- [ESTRATTO DEL DOCUMENTO]

◇ ◇ ◇ ◇

Il provvedimento, emesso dal Giudice per le Indagini Preliminari di Trento, è il risultato di una complessa attività investigativa avviata nel settembre 2023 grazie a un contributo dell’intelligence italiana. L’indagine ha portato all’individuazione di un profilo social attivo nella diffusione di materiale di matrice nazionalsocialista e di supporto all’organizzazione terroristica jihadista nota come “Stato Islamico”.

Tecniche sofisticate per evitare l’identificazione

Nonostante l’indagato avesse adottato sofisticati accorgimenti informatici per restare anonimo, i Carabinieri del ROS sono riusciti a identificarlo. Le investigazioni hanno confermato l’intensa attività di diffusione di contenuti multimediali di propaganda jihadista e antisemita, oltre a documentare un percorso di apprendimento per la costruzione di ordigni esplosivi azionati tramite detonatori wireless.

Il giovane, diplomato come perito elettrotecnico, si vantava in comunicazioni telefoniche e telematiche di essere in procinto di realizzare un ordigno artigianale del tipo TATP, chiedendo indicazioni su come costruire un detonatore a distanza e acquisendo i componenti elettronici necessari. Inoltre, risultava impegnato in un’opera costante di indottrinamento dei familiari, inclusi un fratello minore di soli 10 anni e un altro fratello maggiorenne, con il quale discuteva anche dell’acquisto di un’arma da fuoco.

◇ ◇ ◇ ◇

- [DATI DI ORIGINE]

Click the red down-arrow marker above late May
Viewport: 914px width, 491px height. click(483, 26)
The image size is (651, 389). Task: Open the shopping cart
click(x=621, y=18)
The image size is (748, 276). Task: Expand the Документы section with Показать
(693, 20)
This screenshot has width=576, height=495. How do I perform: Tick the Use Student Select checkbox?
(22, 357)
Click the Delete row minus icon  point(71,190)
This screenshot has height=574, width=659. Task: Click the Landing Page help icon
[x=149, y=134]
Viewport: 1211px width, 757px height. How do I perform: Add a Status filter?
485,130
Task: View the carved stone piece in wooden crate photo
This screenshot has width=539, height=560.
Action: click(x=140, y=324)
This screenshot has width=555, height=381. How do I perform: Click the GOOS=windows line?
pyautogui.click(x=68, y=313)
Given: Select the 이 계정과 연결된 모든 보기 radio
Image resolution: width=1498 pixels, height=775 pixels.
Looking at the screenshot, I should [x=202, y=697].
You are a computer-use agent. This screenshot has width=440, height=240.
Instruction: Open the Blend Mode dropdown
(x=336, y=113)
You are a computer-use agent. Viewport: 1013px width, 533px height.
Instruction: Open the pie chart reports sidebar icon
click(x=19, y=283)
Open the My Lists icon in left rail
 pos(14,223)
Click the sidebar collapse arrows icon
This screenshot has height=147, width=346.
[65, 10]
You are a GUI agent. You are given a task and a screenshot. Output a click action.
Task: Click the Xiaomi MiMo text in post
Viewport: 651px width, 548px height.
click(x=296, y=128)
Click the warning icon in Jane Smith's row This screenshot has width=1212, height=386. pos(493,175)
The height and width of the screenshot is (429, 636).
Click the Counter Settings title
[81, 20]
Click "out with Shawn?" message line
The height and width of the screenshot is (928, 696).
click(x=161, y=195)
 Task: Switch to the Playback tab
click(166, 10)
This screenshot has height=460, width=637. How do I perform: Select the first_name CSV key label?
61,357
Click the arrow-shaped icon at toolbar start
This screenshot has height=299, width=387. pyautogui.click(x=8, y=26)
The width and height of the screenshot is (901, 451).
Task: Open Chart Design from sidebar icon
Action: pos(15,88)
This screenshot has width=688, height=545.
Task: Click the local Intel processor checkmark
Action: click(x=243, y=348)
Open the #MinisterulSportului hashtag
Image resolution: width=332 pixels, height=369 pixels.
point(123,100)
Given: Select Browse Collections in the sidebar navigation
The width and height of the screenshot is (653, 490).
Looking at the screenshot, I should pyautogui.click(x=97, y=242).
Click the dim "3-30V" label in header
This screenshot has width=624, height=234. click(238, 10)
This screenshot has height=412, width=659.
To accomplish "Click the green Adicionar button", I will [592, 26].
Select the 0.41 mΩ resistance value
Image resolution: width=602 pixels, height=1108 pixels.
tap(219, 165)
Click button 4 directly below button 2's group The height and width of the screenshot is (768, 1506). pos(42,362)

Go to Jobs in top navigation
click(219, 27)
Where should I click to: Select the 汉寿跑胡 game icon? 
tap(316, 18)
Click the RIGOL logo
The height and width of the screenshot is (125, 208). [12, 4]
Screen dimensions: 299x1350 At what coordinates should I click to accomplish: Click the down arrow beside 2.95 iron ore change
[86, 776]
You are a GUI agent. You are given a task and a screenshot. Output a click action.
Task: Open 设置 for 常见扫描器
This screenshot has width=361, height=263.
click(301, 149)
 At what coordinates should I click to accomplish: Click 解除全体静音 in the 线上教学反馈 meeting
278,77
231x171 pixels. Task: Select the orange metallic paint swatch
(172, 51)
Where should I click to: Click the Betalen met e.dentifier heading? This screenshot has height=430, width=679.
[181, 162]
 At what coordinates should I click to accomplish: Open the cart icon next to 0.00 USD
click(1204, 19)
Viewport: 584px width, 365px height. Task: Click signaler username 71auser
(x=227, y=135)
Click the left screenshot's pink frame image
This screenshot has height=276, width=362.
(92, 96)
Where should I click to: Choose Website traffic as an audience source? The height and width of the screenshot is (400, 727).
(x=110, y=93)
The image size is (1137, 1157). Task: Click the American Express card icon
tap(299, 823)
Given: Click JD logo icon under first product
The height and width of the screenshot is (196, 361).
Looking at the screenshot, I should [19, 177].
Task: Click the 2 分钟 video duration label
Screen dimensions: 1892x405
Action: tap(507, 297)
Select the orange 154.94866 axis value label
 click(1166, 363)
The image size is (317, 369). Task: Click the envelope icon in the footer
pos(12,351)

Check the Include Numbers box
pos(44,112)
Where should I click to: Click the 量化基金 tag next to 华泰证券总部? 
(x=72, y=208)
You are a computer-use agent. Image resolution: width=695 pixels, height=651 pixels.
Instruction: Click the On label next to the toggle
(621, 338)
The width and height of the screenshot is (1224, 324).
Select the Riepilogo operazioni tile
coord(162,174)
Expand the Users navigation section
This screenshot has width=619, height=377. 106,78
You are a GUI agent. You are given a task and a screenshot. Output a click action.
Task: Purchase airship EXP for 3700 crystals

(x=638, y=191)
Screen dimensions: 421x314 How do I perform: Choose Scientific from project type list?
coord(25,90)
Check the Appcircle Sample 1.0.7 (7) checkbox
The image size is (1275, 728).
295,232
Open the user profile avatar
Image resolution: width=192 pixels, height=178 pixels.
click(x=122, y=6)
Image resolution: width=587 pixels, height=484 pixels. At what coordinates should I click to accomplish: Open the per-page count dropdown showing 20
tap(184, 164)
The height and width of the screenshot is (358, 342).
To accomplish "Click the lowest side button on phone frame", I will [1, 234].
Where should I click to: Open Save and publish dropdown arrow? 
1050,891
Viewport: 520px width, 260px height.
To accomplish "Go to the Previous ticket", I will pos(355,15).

◇ ◇ ◇ ◇

- [ATTIVITÀ]
a – Secondo l'estratto sull'indagine antiterrorismo di Trento, quando è stata avviata l'attività investigativa?
b – Prosegui l'estratto sull'indagine antiterrorismo di Trento a partire dalla sua ultima frase.

- [RISULTATI PER ATTIVITÀ]
a – Nel settembre 2023.

b –
Perquisizioni e materiali sequestrati

Le perquisizioni disposte dalla Procura Distrettuale di Trento hanno permesso di sequestrare una maschera antigas, oltre 200 unità di polvere pirica, componenti elettroniche per rilevamento di microspie, strumenti per la fabbricazione di telecomandi a distanza e attrezzature per microsaldature. Sono stati sequestrati anche materiale informatico e documentale ritenuto di interesse investigativo.

Un percorso di de-radicalizzazione interrotto

L’odierna indagine si collega a una precedente, condotta dalla Procura per i minorenni di Bolzano, che aveva visto coinvolto lo stesso soggetto quando era ancora minorenne. All’epoca fu avviato a un programma educativo e riabilitativo di de-radicalizzazione, innovativo strumento di contrasto al terrorismo, il cui percorso però si interruppe con l’emergenza Covid-19, senza ottenere i risultati sperati.

Presunzione di innocenza

Si ricorda che, in base al principio di presunzione di innocenza, la colpevolezza della persona sottoposta a indagini sarà definitivamente accertata solo in caso di sentenza irrevocabile di condanna. Il procedimento è attualmente nella fase delle indagini preliminari.